Theory_"was"_Broken.   

 

一三七話:新たなる難問

Not_Over_Yet.

 

 

 


 

 

 

 シレンを後部座席に乗せた浜面とフレンダは、そのままテッラとアックアから逃げるように車を走らせていく。

 

 

「……助かりましたわ、浜面さん、フレンダさん。ナイスタイミングでしたわね」

 

「まぁ、アンタには微細とか駒場さんの件で借りがあるしな。協力くらいならしてやるよ」

 

 

 ──何を隠そう、浜面とフレンダもまた、シレンが助けを求めた協力者なのだった。

 実は、あのドッペルゲンガーの一件の折にレイシアとフレンダは和解がてら連絡先を交換していたのである。流石フレンダというべきフットワークの軽さだった。

 だとしても『アイテム』なんて敵対組織の一員に助けを求めるなよとレイシアあたりがいたら口酸っぱく言っていただろうが、今はそんなことを言っていられるような状況ではない。とにかく使えるものは敵対暗部組織であろうと使わないといけないのである。

 

 なお、シレンが彼女達に依頼したのは情報収集と、状況によってはシレンの移動の補助だ。当初は白黒鋸刃(ジャギドエッジ)が使用不可とは知らなかったシレンだが、それでもAIMジャマーなどで状況によっては能力が使えなくなる可能性も考えてはいた。

 そういう局面において、無能力者(レベル0)でありながら強い善性と実力を持っている浜面とフレンダは頼りになる。そういう判断である。

 そして実際に、白黒鋸刃(ジャギドエッジ)が使用不能になっている状況においては浜面とフレンダの『アシ』は非常に重要だ。何せ、シレンには与えられたタイムリミットはもう二時間もないのだから。

 

 

「…………、」

 

 

 心配そうに後方を確認するシレンへ、浜面はからかうように、

 

 

「なんだ? 流石に追撃が心配かね? 安心しろよ。連中はこの街の悪党やらヒーローにも喧嘩を売ってる。そいつらの応対をしなくちゃならない以上、あとしばらくは逃げる車を追いかけるような余裕もないだろ」

 

()()()()()()()()()()()()

 

 

 シレンは真面目くさった顔でそう言う。

 

 

「彼らの主目的がアレイスター=クロウリーや学園都市の中枢の他に、わたくしや当麻さんであることは先ほど聞いて分かりました。わたくしのこれまでの行動を見れば是非もないでしょう。……わたくしだって、こうなった以上『誰も巻き込みたくない』なんて聖人ぶった綺麗事を言うつもりはありません。
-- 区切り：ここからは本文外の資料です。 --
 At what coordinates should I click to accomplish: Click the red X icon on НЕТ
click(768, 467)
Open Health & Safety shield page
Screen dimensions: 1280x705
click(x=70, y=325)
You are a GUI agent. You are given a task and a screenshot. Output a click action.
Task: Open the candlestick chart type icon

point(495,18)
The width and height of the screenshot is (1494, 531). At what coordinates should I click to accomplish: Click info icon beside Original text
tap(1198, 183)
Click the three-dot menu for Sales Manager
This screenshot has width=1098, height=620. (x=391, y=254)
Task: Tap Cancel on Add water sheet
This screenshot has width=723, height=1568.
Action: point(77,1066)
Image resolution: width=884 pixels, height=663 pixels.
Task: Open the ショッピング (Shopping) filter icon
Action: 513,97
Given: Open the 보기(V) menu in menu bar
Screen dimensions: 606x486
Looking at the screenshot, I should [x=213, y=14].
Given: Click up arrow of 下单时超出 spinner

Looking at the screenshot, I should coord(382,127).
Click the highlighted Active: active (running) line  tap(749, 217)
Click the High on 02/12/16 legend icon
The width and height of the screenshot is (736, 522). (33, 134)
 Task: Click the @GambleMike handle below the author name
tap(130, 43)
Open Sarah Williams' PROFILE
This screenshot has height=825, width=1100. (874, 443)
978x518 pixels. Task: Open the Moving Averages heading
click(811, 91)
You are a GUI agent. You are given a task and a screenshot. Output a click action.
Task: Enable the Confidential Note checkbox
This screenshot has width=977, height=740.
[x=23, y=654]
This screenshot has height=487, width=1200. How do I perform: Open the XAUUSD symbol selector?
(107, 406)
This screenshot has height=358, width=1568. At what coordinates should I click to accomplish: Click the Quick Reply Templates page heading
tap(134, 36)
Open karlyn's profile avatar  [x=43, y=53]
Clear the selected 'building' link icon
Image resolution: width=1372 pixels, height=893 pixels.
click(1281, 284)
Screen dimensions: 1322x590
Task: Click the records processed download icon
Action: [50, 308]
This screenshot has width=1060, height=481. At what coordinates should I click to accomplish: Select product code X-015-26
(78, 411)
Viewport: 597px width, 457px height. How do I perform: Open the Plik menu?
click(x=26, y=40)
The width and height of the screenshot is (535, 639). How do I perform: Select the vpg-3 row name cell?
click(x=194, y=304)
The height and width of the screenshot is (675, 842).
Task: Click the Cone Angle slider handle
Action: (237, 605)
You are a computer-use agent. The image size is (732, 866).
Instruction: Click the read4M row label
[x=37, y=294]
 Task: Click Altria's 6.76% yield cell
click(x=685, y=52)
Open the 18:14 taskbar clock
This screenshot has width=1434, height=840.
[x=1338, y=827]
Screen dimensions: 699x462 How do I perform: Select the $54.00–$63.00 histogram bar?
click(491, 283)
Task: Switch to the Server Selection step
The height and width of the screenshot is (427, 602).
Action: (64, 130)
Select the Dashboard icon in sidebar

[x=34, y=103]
ですが……」

 

「誰かに任せて逃げるのは罪悪感があるって? かーっ、駄目だな。分かってねえよ聖女サマ。アンタ、強者の考えってのが染みついちまってるぜ」

 

 

 言い淀むシレンに、浜面はきっぱりとそう言ってのけた。

 彼は顎で助手席に座る相棒へ言葉を促すと、フレンダは行儀悪く助手席を抱きすくめるような形で後部座席の方へ向き直る。

 

 

「結局、逃げることが戦闘を放棄することだって、誰が決めた訳?」

 

 

 明確な、パラダイムシフトに繋がる提言を。

 

 

「さっき、アンタの仲間だって男……馬場とか言ったっけ? そいつから聞いたわよ。アンタ、能力使えなくなって、代わりに妙な異能が使えるようになっているらしいじゃない。えーと……」

 

奇想外し(リザルトツイスター)。……害意を持った行動を音によって失敗させる……それだけの異能ですわ」

 

「そう、それ!」

 

 

 フレンダはそう言って、人差し指を立てる。

 シレン自身は特に奇想外し(リザルトツイスター)の情報は共有していないのだが、おそらく馬場が気をまわしてくれたのだろう。シレンが連絡した協力者には、今のシレンの状況をきちんと伝えてくれているのかもしれない。

 事情を察したシレンへ畳みかけるように、フレンダは忠告する。

 

 

「だったらいい加減、超能力者(レベル5)の──強者の戦い方ってヤツは忘れなさい。結局、弱者は待ち受けない。真っ向からぶつからない。とことんまで直接戦闘を避けて、無様に醜く逃げ惑って、勝利につながる条件(ピース)をかき集め続ける。そうやって鬼ごっこをしながら勝ちってゴールを目指す訳よ」

 

 

 そうやって最後に笑えてれば勝ちなんだからね、とフレンダは不敵な笑みを浮かべた。

 

 

「そもそも、神の右席とかいう連中に突っ込んでいった連中だって、アンタにそうやって『自分が巻き込みました』ってツラされてたらキレると思うぜ。『ふざけんな。テメェの為じゃねえ、俺たちは自分の意思で首を突っ込んだんだ』ってよ」

 

「…………、……そうですわね」

 

 

 ニッと笑いかけてくる浜面に、シレンも息を吐くように笑った。

 確かに、その通りだ。確かに敵の目的はシレンや上条なのかもしれないが、戦場に参加することを選んだのは彼ら自身だ。その判断にまで責任を負おうとするのは、傲慢というものである。特に上条あたりが聞けば、きっと同じことを数倍の怒りを込めて突き付けられていただろう。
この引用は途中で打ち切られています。